I'm not seeing anything in the changelogs which explains what was wrong
with ->replacement_session_keyring, so the motivation for this patchset
eludes me.
The immediate reaction is "what's wrong with include/linux/notifier.h".
Presumably this has been discussed on some mailing list somewhere ;)
I was wondering if taskstats_exit() could use this. But the call
happens from the wrong place. And therein lies a problem with the
proposal: the callback site will be in the wrong place for many
potential users. I suspect this new code won't be as useful as we hope
- perhaps we should stick with the current scheme of open-coded callouts
to subsystem-specific sites from within do_exit().
>
> ...
>
> --- /dev/null
> +++ b/include/linux/task_work.h
> @@ -0,0 +1,32 @@
> +#ifndef _LINUX_TASK_WORK_H
> +#define _LINUX_TASK_WORK_H 1
> +
> +#include <linux/sched.h>
Could just forward-declare struct task_struct, afaict.
This header doesn't include sufficient prerequisite headers, so
everything will deservedly explode if you make that change.
>
> ...
>
> --- a/include/linux/tracehook.h
> +++ b/include/linux/tracehook.h
> @@ -46,7 +46,7 @@
> #ifndef _LINUX_TRACEHOOK_H
> #define _LINUX_TRACEHOOK_H 1
>
> -#include <linux/sched.h>
> +#include <linux/task_work.h>
ick. So tracehook.h gains a secret dependency upon task_work.h
including sched.h.
>
> ...
>
> --- /dev/null
> +++ b/kernel/task_work.c
> @@ -0,0 +1,81 @@
> +#include <linux/tracehook.h>
This file also doesn't come close to including the headers which it
requires. This practice is fragile and frequently results in sad
little patches months later. Often to fix the alpha build, for unknown
reasons.
Having to spell out all the includes is rather a pain. Inevitably some
are missed and some remain after they are no longer needed. otoh if we
don't do this, things tend to break when unexpected configs are used.
There's no nice solution, alas.
> +int
> +task_work_queue(struct task_struct *task, struct task_work *twork, bool notify)
hm, I see. The "queue" in "task_work_queue" is "the action of
queueing", not "a queue". Noun-vs-verb. Perhaps task_work_add() would
be clearer.
> +{
> + unsigned long flags;
> + int err = -ESRCH;
> +
> +#ifndef TIF_NOTIFY_RESUME
> + if (notify)
> + return -ENOTSUPP;
> +#endif
> + /*
> + * We must not insert the new work if the task has already passed
> + * exit_task_work(). We rely on do_exit()->raw_spin_unlock_wait()

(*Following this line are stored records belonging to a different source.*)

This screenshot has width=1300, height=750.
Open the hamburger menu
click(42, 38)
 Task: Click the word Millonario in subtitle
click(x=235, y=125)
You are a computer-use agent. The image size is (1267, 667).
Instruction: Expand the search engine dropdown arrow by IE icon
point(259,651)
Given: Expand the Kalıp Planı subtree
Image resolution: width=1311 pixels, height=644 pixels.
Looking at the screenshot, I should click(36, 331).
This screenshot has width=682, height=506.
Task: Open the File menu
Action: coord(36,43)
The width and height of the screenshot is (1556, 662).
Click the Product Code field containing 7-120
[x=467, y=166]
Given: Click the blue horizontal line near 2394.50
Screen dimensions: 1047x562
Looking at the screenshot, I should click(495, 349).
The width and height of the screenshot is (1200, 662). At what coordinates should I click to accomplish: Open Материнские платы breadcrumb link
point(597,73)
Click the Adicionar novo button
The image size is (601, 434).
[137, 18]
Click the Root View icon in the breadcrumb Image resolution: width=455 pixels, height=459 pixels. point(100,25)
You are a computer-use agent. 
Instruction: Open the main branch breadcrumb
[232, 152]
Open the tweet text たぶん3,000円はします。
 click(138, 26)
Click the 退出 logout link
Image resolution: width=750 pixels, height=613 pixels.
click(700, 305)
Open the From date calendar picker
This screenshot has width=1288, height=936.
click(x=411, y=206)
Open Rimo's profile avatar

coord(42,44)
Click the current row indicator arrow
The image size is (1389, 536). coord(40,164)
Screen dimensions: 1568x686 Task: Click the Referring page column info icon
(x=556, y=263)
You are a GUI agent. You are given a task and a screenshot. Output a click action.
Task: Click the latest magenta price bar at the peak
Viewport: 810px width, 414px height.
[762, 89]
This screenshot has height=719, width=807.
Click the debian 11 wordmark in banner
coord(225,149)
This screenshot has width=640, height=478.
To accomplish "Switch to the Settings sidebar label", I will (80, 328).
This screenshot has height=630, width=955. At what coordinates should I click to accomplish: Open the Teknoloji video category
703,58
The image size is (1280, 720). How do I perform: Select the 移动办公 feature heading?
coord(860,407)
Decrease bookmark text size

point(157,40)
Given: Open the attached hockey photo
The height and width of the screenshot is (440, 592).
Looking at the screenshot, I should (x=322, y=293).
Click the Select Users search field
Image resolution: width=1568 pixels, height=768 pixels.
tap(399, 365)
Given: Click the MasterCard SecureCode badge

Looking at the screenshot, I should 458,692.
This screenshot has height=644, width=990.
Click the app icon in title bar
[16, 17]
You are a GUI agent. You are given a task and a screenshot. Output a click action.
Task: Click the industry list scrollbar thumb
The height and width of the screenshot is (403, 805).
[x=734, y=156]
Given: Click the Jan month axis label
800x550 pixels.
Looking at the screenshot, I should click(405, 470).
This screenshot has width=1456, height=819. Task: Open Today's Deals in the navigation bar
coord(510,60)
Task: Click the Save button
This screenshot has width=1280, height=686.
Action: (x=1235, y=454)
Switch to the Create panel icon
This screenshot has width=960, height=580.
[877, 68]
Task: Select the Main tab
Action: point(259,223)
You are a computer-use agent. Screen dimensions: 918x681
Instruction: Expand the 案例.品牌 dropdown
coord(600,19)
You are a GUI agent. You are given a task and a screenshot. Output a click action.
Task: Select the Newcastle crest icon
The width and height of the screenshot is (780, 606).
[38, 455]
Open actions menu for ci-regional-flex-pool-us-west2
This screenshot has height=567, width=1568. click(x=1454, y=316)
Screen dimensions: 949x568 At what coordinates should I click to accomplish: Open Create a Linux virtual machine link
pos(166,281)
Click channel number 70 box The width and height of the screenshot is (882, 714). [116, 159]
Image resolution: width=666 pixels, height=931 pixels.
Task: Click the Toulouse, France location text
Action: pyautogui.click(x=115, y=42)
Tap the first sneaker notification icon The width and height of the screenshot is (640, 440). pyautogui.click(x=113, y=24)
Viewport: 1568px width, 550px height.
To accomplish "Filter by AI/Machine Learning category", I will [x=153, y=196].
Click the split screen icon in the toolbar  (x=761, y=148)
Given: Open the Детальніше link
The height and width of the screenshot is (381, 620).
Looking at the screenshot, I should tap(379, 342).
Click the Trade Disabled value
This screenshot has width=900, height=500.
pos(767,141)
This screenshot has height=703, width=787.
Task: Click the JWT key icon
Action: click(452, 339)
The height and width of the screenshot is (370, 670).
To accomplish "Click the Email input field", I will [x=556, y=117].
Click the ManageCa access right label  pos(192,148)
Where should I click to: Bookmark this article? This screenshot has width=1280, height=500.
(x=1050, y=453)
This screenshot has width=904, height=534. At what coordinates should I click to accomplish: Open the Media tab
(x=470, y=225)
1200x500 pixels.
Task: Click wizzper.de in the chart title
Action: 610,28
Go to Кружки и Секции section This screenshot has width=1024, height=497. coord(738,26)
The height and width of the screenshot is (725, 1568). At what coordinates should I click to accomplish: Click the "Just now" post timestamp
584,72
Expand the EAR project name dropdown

> + * and check PF_EXITING under pi_lock.
> + */
> + raw_spin_lock_irqsave(&task->pi_lock, flags);
It's unobvious (to this little reader) why the code uses raw_ locking.
The raw_spin_unlock_wait() thing prevents us from using
spin_lock_irqsave()? Add a nice comment?
> + if (likely(!(task->flags & PF_EXITING))) {
> + hlist_add_head(&twork->hlist, &task->task_works);
> + err = 0;
> + }
> + raw_spin_unlock_irqrestore(&task->pi_lock, flags);
> +
> + /* test_and_set_bit() implies mb(), see tracehook_notify_resume(). */
> + if (likely(!err) && notify)
> + set_notify_resume(task);
> + return err;
> +}
> +
> +struct task_work *
> +task_work_cancel(struct task_struct *task, task_work_func_t func)
> +{
> + unsigned long flags;
> + struct task_work *twork;
> + struct hlist_node *pos;
> +
> + raw_spin_lock_irqsave(&task->pi_lock, flags);
> + hlist_for_each_entry(twork, pos, &task->task_works, hlist) {
> + if (twork->func == func) {
> + hlist_del(&twork->hlist);
> + goto found;
> + }
> + }
I trust we won't be giving userspace a way of controlling the queue
length!
> + twork = NULL;
> + found:
> + raw_spin_unlock_irqrestore(&task->pi_lock, flags);
> +
> + return twork;
> +}
> +
> +void task_work_run(struct task_struct *task)
> +{
> + struct hlist_head task_works;
> + struct hlist_node *pos;
> +
> + raw_spin_lock_irq(&task->pi_lock);
> + hlist_move_list(&task->task_works, &task_works);
> + raw_spin_unlock_irq(&task->pi_lock);
> +
> + if (unlikely(hlist_empty(&task_works)))
> + return;
> + /*
> + * We use hlist to save the space in task_struct, but we want fifo.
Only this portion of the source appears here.